La extrema izquierda no existe
Dicen los físicos que el vacío nunca lo está del todo, que es dinámico. En el vacío aparecen y desaparecen campos magnéticos, partículas virtuales y pequeñas vibraciones de energía. Algo así está pasando en la izquierda a la izquierda de la izquierda, a la que más que un nombre a este paso hay que buscarle un epitafio. A ver, vacía del todo no está. No es la nada total. Algo hay ahí. Están los restos de Sumar y Podemos, Gabriel Rufián y algún que otro átomo suelto. Serán partículas sueltas, pero cero procuradores en Castilla y León se parece mucho a la nada.
"Los espacios vacíos no son beneficiosos", decía ayer Antonio Maíllo. El coordinador federal de IU, con cada vez menos por coordinar, reconocía así que haber, lo que se dice haber, sigue sin haber nada. Está presionando para que se elija un líder que suceda a Yolanda Díaz cuanto antes, para evitar "el vacío". O, mejor dicho, para ponerle cara. Maíllo ha admitido que sí tiene un candidato, pero no ha querido desvelarlo. Así que no existe todavía.
El batacazo en las elecciones de Castilla y León, que ha dejado sin procuradores a Sumar, IU y Podemos, es el enésimo recordatorio de que en los últimos diez años han pasado de asaltar los cielos al purgatorio. La coalición de IU y Movimiento Sumar obtuvo en las últimas elecciones autonómicas el 2,2% de los votos, que puede parecer poco. Pero es más del doble que Podemos, que sacó el 0,74%. Multiplicar el vacío es complicado.
Tiene su gracia que desde la izquierda se le llame espacio a este vacío menguante. A la izquierda del PSOE hay un hueco lleno de siglas. Ese montón de partículas que refundaron su alianza el pasado 21 de febrero en un acto en el Círculo de Bellas Artes de Madrid. Porque no hace falta llenar los espacios, siempre se pueden refundar.
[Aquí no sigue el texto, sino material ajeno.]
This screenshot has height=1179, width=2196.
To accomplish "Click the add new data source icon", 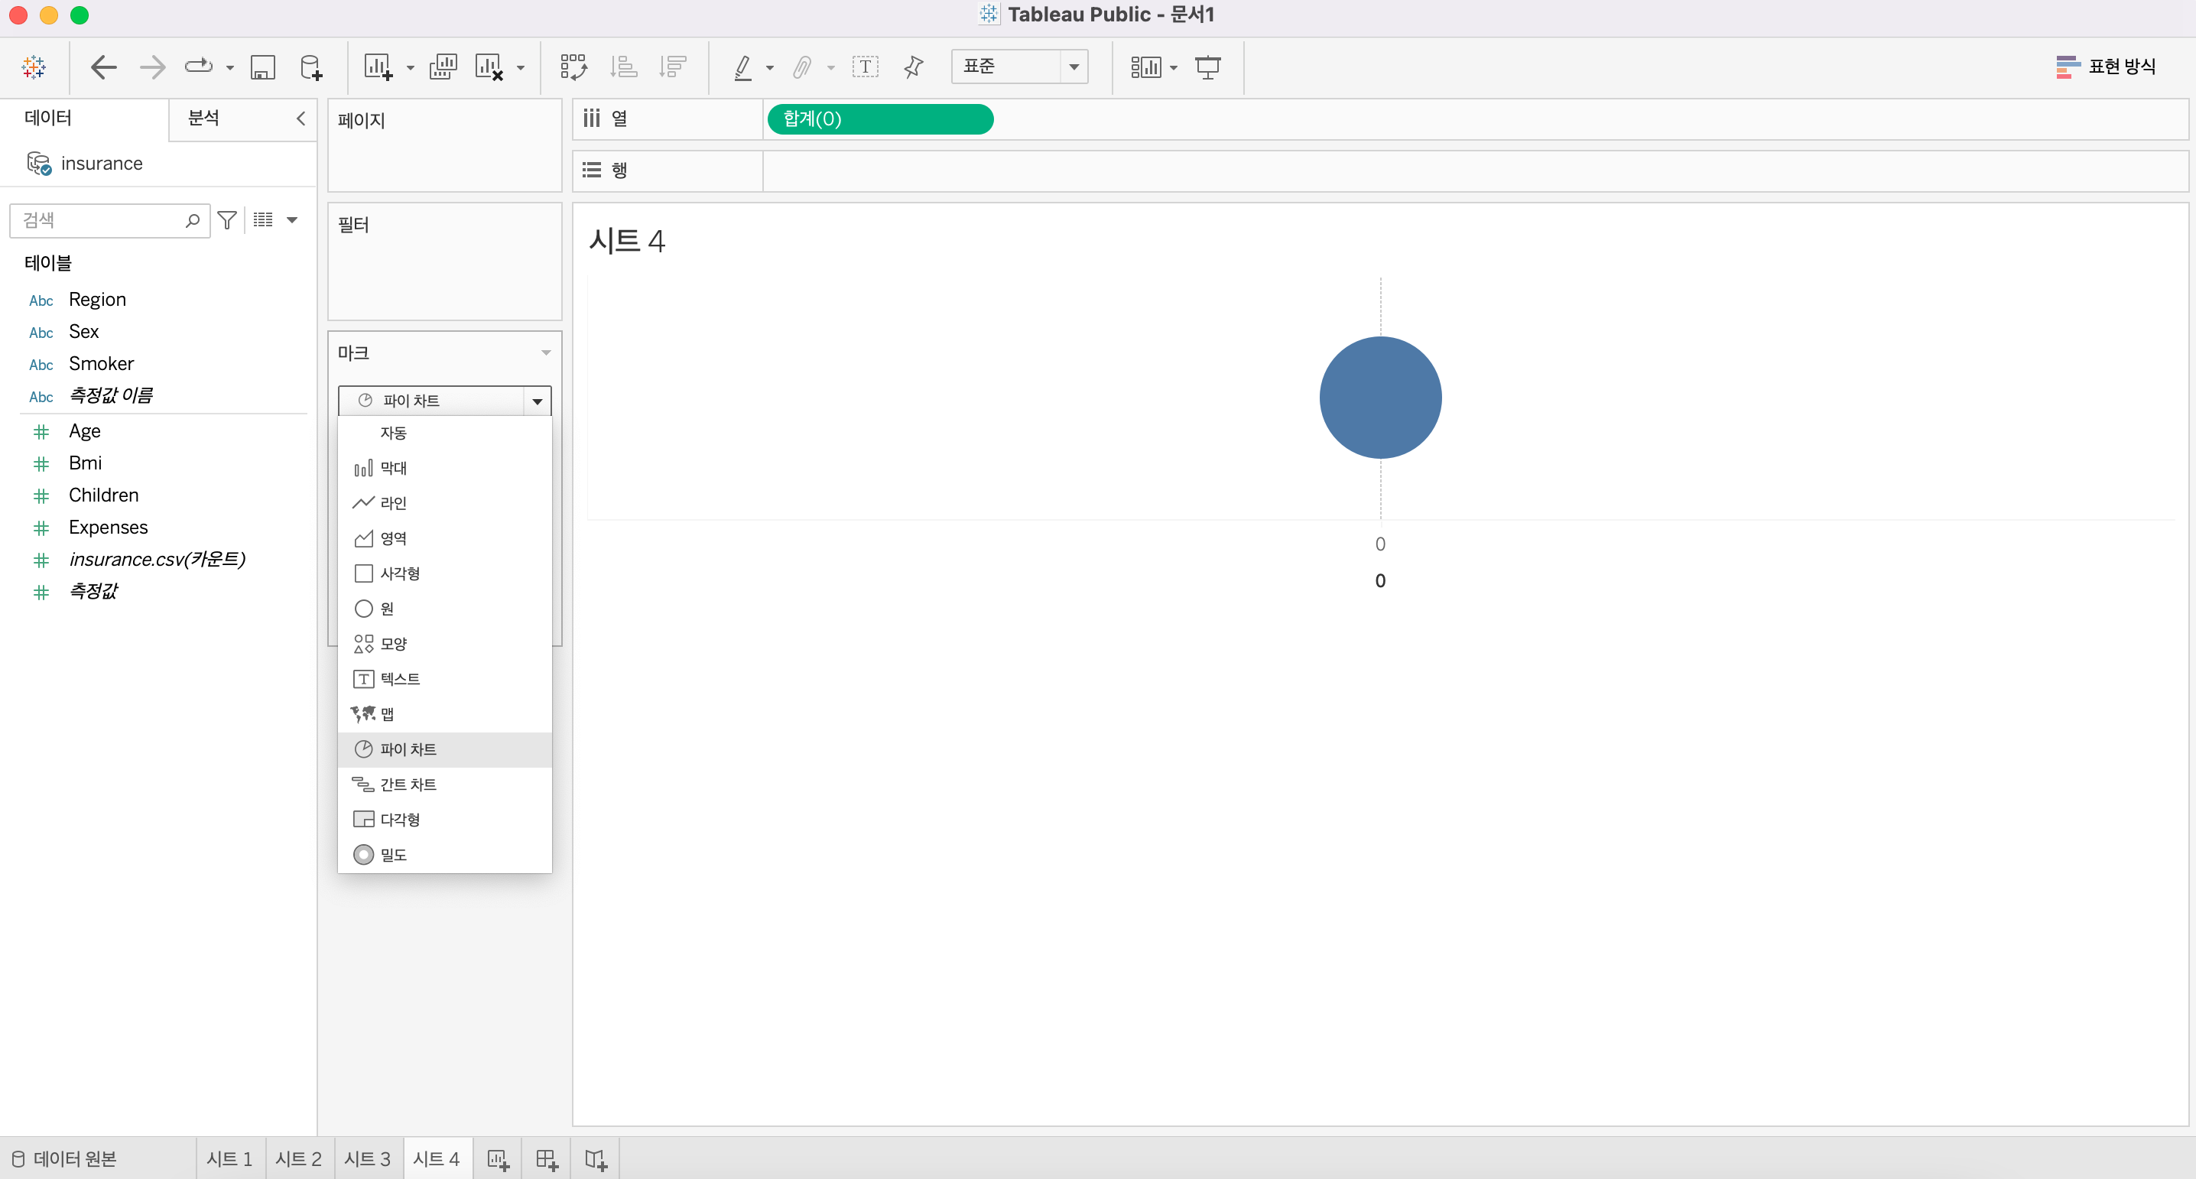I will click(311, 66).
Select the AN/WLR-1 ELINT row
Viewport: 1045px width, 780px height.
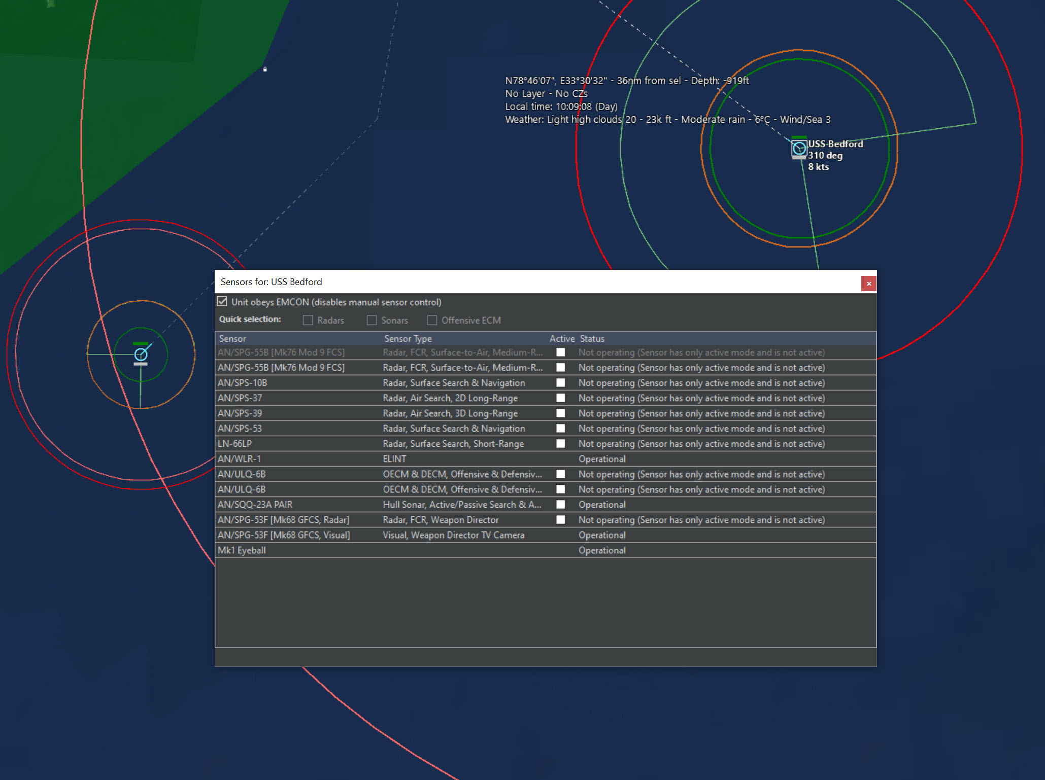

Aunque con tanto huérfano en la izquierda, en vez de un partido parece que van a montar una inclusa.
Ese espacio sin nombre, ni líder ni programa reúne a IU, Más Madrid, Comunes y Movimiento Sumar. Siguen menguando en cada cita electoral, pero ahora están haciendo un esfuerzo por marcar un perfil propio. Y mientras el Gobierno del que forma parte Sumar trabaja a contrarreloj para cerrar las medidas anticrisis que pretende aprobar este viernes, Sumar critica que las ayudas lleguen tan tarde, se queden cortas y siguen a vueltas con los topes del alquiler.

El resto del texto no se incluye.